1 to 1½ pounds beets, preferably small

1 yellow onion or 2 large shallots

Salt and freshly ground black pepper

2 teaspoons Dijon mustard, or to taste

1 tablespoon extra-virgin olive oil

2 tablespoons sherry or other good strong vinegar

1 sprig fresh tarragon, minced, if available

1/4 cup chopped parsley leaves

 

Instructions

  • Peel the beets and onions/shallots. Combine them in a food processor and pulse carefully until the beets are shredded; do not purée. (Or grate the beets by hand and mince the onion/shallots, then combine.) Scrape into a bowl.
  • Toss with the salt, pepper, mustard, oil and vinegar. Taste and adjust the seasoning.
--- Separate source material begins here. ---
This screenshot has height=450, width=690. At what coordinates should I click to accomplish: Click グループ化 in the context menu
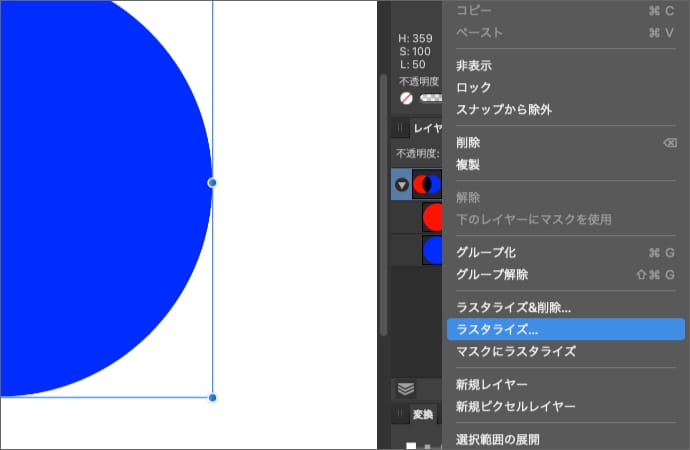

Toss in the herbs and serve.

 

Variations

  1. Raw Beet Salad with Carrot and Ginger. Ginger and beets are killer together. Use equal parts beet and carrot, about 8 ounces of each. Treat the carrots as you do the beets (you can process them together), adding about a tablespoon of minced peeled ginger to the mix; omit the tarragon. Substitute peanut for olive oil, lime juice for sherry vinegar, and cilantro for the parsley.
  2. Raw Beet Salad with Yogurt Dressing. Replace the olive oil and one of the tablespoons of vinegar with 2 tablespoons plain yogurt, preferably whole-milk or low-fat.